Conversely, in the case of a scatter operation, elements will be read densely from the source location and then written into the corresponding destination location specified by the offset from the destination pointer for each element.

Constructors

There are multiple constructors for CudaDMAIndirect that allow the user to specify variable numbers of parameters as compile-time constants via template parameters. Each of the different constructors can be seen below.


/* Constructors for use with warp specialization */
cudaDMAIndirect<GATHER, true/*specialized*/,ALIGNMENT, 
                BYTES_PER_ELMT, DMA_THREADS, NUM_ELMTS>
  (dmaID, num_compute_threads, dma_threadIdx_start);

cudaDMAIndirect<GATHER, true, ALIGNMENT, 
                BYTES_PER_ELMT, DMA_THREADS>
  (dmaID, num_compute_threads, dma_threadIdx_start, num_elmts);

cudaDMAIndirect<GATHER, true, ALIGNMENT, BYTES_PER_ELMT>
  (dmaID, num_dma_threads, num_compute_threads, dma_threadIdx_start,
   num_elmts);

cudaDMAIndirect<GATHER, true, ALIGNMENT>
  (dmaID, num_dma_threads, num_compute_threads, dma_threadIdx_start,
   bytes_per_elmt, num_elmts);

/* Constructors for use without warp specialization */
cudaDMAIndirect<GATHER, false/*not specialized*/,ALIGNMENT, 
                BYTES_PER_ELMT, TOTAL_THREADS, NUM_ELMTS>
  (void);

cudaDMAIndirect<GATHER, false, ALIGNMENT, 
                BYTES_PER_ELMT, TOTAL_THREADS>
  (num_elmts);

cudaDMAIndirect<GATHER, false, ALIGNMENT, BYTES_PER_ELMT>
  (num_elmts);

cudaDMAIndirect<GATHER, false, ALIGNMENT>
  (bytes_per_elmt, num_elmts);

All parameters that are not directly related to the CudaDMAIndirect specification are required by the CudaDMA API.

The total threads parameter for all the non-warp-specialized constructors indicates how many threads will be used by the CudaDMA object for performing the transfer. When the total number of threads is not passed as a compile-time constant, then the total number of threads is inferred from blockDim.x value.

Performance Considerations

The best performance for CudaDMAIndirect will be found when supplying as many compile-time constants as possible. Note that knowing the number of DMA threads at compile-time is more important than knowing the number of elements to be transferred at compile-time. Ensuring alignment of data to larger byte boundaries will also lead to higher performance. 16-byte alignment will perform better than 8-byte alignment, and 8-byte alignment will perform better than 4-byte alignment.

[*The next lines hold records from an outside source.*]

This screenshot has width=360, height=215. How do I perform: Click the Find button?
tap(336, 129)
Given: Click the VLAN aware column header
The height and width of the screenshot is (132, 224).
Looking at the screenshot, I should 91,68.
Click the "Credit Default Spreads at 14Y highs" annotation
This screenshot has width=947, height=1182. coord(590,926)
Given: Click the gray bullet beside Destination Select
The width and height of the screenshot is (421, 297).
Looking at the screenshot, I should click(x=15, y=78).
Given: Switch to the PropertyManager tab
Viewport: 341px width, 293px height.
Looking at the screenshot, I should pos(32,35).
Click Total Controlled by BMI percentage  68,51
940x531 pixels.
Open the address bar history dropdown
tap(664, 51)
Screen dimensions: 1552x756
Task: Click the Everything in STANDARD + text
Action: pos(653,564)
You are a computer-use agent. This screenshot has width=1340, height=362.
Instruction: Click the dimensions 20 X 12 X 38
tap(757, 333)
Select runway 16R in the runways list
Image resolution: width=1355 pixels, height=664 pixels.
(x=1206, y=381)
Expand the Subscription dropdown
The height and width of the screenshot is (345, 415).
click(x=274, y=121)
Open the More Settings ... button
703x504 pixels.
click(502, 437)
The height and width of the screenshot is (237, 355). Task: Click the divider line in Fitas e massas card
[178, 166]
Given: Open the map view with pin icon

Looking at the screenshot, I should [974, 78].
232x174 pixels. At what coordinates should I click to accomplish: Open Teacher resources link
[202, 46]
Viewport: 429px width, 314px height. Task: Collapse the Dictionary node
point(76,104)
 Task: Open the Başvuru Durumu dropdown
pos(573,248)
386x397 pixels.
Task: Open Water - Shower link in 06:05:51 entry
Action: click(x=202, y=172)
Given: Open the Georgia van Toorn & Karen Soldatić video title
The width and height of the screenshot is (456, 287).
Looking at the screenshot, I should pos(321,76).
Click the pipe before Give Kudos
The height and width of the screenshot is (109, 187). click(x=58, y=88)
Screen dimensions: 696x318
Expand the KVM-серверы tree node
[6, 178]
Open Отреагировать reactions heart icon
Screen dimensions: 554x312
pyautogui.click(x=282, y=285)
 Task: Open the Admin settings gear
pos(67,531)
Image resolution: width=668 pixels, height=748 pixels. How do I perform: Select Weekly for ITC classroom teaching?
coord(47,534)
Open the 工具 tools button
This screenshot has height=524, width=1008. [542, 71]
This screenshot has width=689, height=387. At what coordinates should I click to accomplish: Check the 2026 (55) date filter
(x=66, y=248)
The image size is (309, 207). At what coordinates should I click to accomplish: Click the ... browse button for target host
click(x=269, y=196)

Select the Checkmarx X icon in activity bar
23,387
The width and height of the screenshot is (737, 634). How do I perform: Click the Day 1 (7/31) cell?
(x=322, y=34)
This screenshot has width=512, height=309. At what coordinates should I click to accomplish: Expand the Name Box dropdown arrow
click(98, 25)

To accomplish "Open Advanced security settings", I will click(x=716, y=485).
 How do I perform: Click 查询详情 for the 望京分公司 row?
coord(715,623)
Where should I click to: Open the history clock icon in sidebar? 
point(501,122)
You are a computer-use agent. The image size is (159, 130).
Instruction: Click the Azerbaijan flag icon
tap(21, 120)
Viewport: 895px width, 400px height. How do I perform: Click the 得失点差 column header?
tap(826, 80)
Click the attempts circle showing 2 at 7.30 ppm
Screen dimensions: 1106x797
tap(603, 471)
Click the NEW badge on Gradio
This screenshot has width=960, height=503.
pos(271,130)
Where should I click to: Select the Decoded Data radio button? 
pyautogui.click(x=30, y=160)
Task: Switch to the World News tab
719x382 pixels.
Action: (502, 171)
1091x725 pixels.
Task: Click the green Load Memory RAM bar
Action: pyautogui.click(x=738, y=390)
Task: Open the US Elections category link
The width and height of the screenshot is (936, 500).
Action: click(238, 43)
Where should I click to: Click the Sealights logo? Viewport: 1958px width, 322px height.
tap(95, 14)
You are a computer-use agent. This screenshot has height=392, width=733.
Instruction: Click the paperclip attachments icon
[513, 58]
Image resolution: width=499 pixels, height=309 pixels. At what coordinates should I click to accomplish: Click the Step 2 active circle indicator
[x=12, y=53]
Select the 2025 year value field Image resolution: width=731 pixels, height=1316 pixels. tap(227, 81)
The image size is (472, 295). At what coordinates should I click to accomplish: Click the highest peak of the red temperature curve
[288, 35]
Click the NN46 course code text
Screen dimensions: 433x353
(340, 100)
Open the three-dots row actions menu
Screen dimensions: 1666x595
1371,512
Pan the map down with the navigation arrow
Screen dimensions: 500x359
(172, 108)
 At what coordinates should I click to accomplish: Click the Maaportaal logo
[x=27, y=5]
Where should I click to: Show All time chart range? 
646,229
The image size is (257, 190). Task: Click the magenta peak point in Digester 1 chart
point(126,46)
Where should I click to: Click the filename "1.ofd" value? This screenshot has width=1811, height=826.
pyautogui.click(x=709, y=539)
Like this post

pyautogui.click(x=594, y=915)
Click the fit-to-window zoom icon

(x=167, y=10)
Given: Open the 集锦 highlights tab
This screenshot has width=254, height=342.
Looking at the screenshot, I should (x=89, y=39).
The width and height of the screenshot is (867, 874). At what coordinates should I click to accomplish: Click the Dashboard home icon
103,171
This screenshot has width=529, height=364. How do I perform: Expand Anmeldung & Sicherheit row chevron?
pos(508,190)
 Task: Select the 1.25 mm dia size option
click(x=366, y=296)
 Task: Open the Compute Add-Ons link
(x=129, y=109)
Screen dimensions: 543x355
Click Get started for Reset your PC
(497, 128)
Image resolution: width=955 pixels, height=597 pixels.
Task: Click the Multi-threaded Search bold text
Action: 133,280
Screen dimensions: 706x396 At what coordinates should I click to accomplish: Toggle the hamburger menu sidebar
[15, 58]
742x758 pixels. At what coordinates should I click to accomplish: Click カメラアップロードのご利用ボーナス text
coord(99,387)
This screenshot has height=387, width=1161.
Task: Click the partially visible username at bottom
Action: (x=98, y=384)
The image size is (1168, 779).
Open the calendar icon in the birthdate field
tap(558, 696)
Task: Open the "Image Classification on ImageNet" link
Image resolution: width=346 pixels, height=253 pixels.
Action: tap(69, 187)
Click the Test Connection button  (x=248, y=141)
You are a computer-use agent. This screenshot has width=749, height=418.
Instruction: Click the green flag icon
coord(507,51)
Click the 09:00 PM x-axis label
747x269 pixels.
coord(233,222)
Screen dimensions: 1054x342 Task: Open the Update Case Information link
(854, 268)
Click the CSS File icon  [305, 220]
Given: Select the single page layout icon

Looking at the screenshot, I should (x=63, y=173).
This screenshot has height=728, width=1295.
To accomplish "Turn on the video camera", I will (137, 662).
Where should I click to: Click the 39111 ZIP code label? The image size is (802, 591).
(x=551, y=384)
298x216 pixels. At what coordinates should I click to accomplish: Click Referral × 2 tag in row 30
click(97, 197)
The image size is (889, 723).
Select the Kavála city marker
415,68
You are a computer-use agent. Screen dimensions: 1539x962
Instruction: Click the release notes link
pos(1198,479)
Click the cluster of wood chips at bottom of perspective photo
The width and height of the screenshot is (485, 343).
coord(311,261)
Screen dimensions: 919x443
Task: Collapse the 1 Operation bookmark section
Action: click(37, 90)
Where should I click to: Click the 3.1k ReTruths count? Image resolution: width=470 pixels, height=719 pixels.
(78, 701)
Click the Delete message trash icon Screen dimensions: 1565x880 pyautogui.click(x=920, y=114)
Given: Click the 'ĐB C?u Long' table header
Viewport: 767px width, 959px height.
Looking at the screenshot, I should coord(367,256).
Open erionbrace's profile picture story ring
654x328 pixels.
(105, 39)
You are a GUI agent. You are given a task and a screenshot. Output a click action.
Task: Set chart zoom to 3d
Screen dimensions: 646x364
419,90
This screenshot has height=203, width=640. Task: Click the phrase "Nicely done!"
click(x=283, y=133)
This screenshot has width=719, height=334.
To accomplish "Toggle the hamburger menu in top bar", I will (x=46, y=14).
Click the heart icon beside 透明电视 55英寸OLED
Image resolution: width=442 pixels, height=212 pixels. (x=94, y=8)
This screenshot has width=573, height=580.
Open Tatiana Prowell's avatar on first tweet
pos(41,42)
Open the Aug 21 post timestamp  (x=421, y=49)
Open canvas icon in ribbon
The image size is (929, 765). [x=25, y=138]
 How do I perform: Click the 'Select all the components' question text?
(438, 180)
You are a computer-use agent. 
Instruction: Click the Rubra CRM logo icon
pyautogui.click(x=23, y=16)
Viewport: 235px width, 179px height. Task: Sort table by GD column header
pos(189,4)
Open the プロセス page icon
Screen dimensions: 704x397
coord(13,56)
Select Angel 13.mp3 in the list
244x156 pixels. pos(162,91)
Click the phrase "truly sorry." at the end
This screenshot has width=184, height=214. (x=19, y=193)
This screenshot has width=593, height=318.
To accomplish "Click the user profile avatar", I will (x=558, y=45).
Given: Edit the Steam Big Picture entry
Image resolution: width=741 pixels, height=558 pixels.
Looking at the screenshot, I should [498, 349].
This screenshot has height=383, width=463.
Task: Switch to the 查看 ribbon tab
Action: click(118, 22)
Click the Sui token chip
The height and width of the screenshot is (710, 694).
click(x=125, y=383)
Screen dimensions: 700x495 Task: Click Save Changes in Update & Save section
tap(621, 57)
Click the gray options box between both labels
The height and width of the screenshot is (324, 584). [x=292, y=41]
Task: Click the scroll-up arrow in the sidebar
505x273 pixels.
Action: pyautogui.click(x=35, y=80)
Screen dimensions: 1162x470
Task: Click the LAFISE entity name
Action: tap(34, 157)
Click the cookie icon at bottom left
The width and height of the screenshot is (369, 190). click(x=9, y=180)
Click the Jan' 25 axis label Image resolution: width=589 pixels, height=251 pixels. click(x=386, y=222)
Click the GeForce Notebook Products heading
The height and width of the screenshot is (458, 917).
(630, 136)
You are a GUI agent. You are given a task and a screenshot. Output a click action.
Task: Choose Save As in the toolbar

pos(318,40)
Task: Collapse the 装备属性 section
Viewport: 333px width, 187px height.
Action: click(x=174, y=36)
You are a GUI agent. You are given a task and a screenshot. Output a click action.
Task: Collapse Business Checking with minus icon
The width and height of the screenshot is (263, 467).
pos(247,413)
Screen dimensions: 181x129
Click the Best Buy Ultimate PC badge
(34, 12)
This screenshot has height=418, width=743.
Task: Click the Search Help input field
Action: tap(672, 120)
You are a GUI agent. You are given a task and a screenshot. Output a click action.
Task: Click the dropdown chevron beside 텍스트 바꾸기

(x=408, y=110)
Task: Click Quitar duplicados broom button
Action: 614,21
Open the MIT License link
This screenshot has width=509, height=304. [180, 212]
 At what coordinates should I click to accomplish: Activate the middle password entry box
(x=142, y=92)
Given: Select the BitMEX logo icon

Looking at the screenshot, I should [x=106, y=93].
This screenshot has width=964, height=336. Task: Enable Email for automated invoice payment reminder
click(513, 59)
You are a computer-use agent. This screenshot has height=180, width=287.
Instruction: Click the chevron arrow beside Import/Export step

In addition, the ordering of offsets may impact performance. The presence of L1 and L2 caches in the Fermi architecture may provide performance gains if elements on the same cache line are loaded by the DMA threads at the same time. Therefore by grouping together offsets that are close in memory higher performance can be achieved.